Education is a critical piece of the development puzzle. Research indicates that investment in education, with a particular focus on girls, may be one of the highest yield investments available in the developing world. Education attacks poverty at its roots and strengthens individuals, families and communities.
Evidence for Action
In addition to equipping a child with the knowledge and skills needed for a productive life, universal primary education offers societies even deeper and wider returns for health and economic growth.
Faster economic growth: Increasing the number of women with a secondary education by one percentage point boosts annual per capita income by 0.3% on average.
Higher wages: In low-income countries, a young woman’s average earnings increase by 10%–20% with each additional year of education.
Healthier families: Educating girls for five years could boost child survival rates by up to 40%. Educated mothers are 50% more likely to immunize their children than are uneducated mothers.
Fewer HIV/AIDS infections: A study in Uganda found that children who finished secondary education were seven times less likely to contract HIV – and those who finished primary education half as likely – as those who received little or no schooling.
Despite the proven potential of expanding education, 72 million children remain out of school around the world; 33 million of them in Africa. In order for countries to realize their full development potential, access to quality primary education must be made universal.
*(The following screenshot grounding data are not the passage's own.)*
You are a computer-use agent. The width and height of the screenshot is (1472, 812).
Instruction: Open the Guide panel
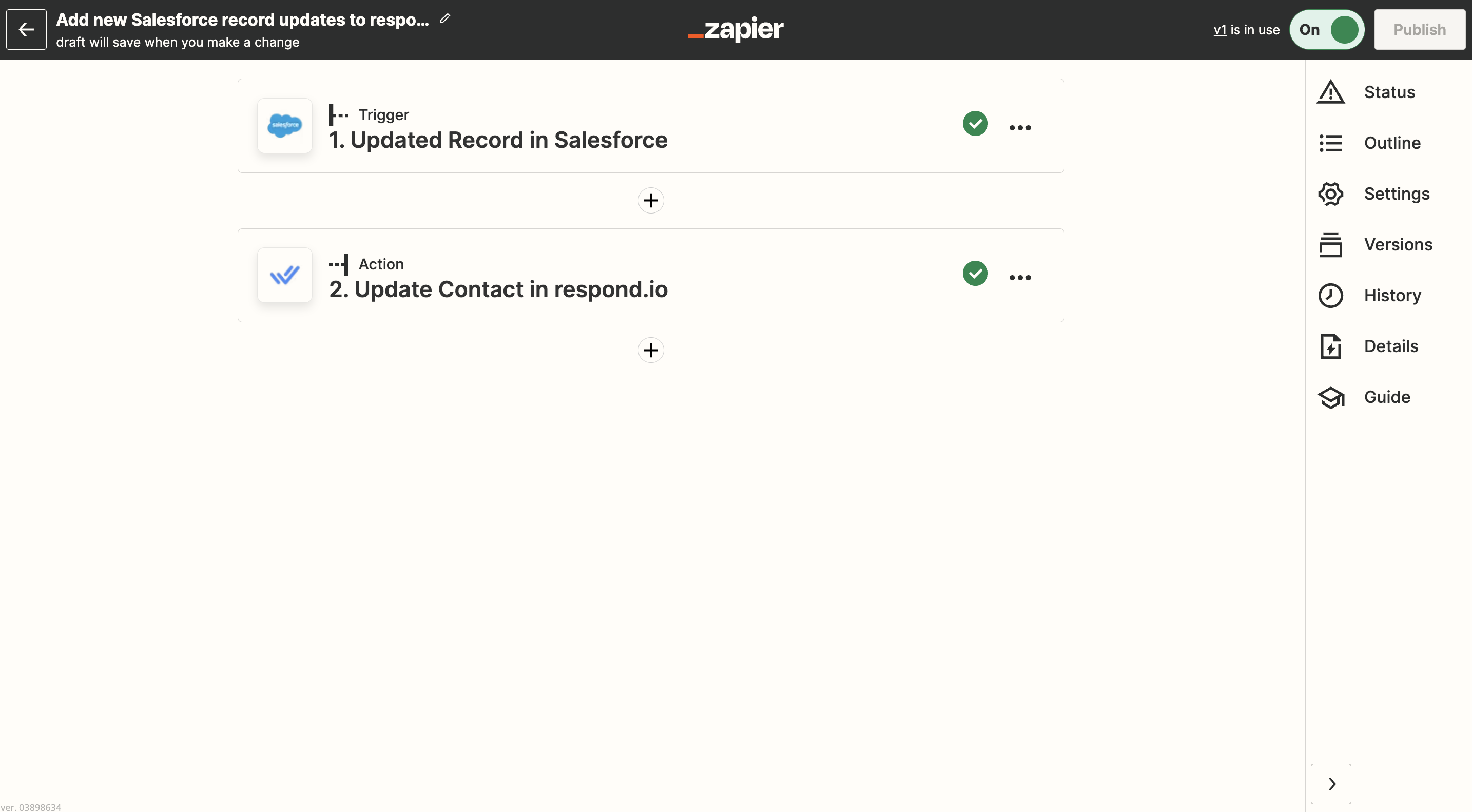pyautogui.click(x=1387, y=397)
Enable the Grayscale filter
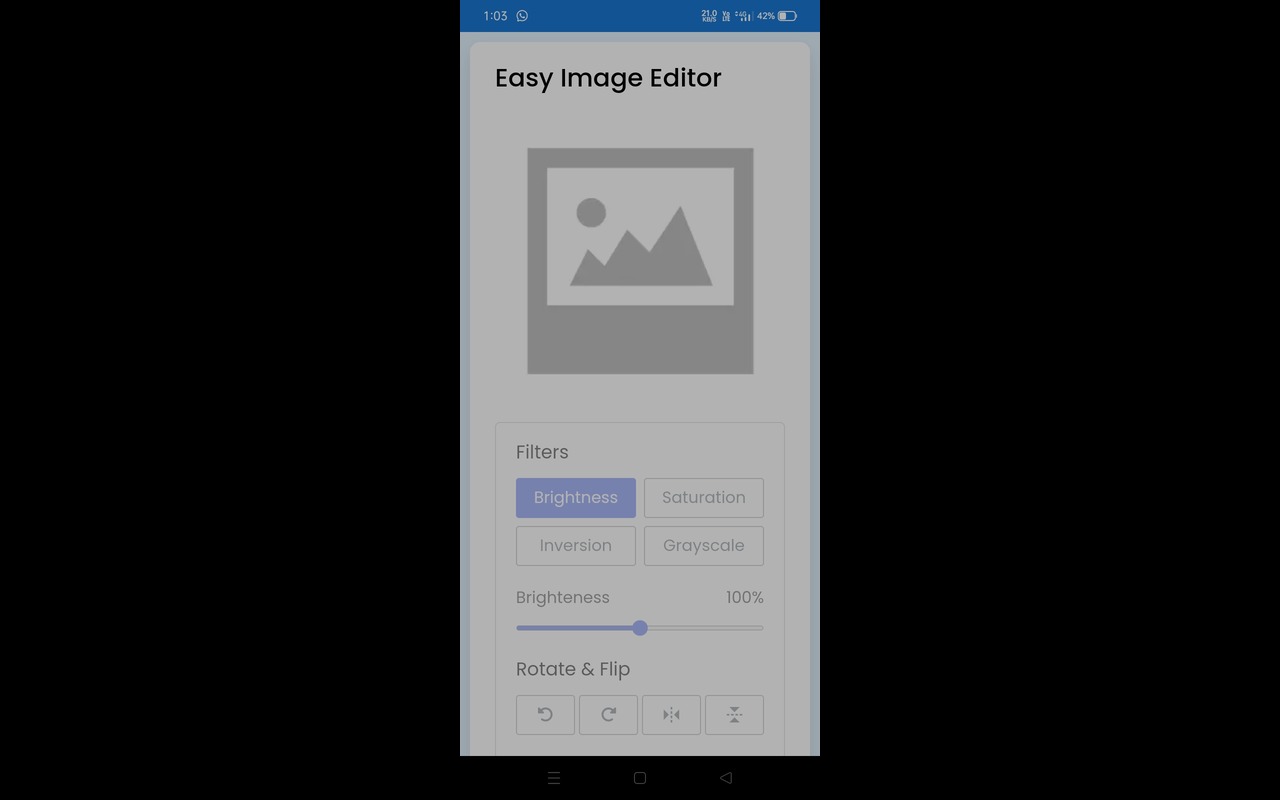 pyautogui.click(x=703, y=545)
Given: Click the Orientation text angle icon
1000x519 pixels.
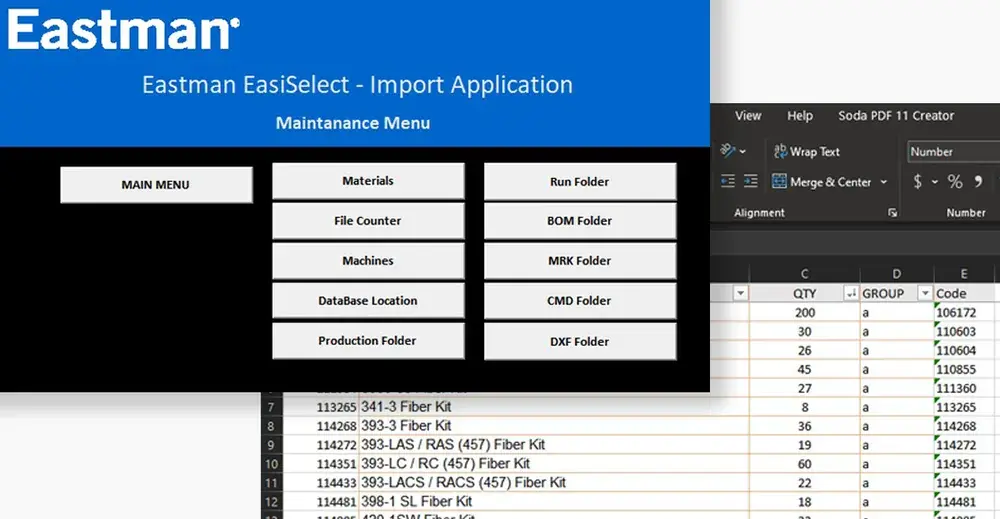Looking at the screenshot, I should (x=728, y=151).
Expanding Access to Quality Education
Donor countries have a vital role to play in supporting governments who commit to the goal of universal primary education. Debt cancellation has saved African countries $70 billion, which along with targeted aid for education helped send an additional 29 million more African children to school for the first time between 1999 and 2005. In Tanzania, savings from debt cancellation helped the government abolish primary school fees in 2001, leading to a doubling of enrollments (from 1.4 million to 3 million). Similar results have played out in Mozambique, Kenya, Malawi, Uganda, Rwanda and Ethiopia.
Countries are also making important progress by creating national education plans through the World Bank’s Education for All-Fast Track Initiative (FTI), a financing mechanism which coordinates increased bilateral and multilateral funding for countries whose education plans have been technically vetted and endorsed.
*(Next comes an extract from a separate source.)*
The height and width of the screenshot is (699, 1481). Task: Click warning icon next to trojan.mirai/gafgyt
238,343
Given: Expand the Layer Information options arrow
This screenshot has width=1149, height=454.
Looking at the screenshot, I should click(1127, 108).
Six African FTI countries increased enrollments by 40% within four years of their plans being endorsed.
Since receiving FTI-endorsement in 2002, Burkina Faso has increased its primary enrollments by 55%, sending nearly 550,000 more children to school.
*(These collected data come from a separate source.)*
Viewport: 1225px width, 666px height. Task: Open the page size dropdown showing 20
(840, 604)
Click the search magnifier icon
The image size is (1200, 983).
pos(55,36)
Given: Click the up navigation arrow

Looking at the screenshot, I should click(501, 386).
Teacher recruitment in Niger has jumped by 1,000% and enrollments doubled from 530,000 to 1.1 million children between 2002 and 2005 thanks to a three-fold increase in donor assistance through FTI.
Although many governments in the developing world have done their part by creating sound, FTI-endorsed education plans, not all well-structured plans are receiving the support promised by donors. In total, FTI countries face a financing gap of around $1 billion; African countries’ gaps represent $537 million of that total.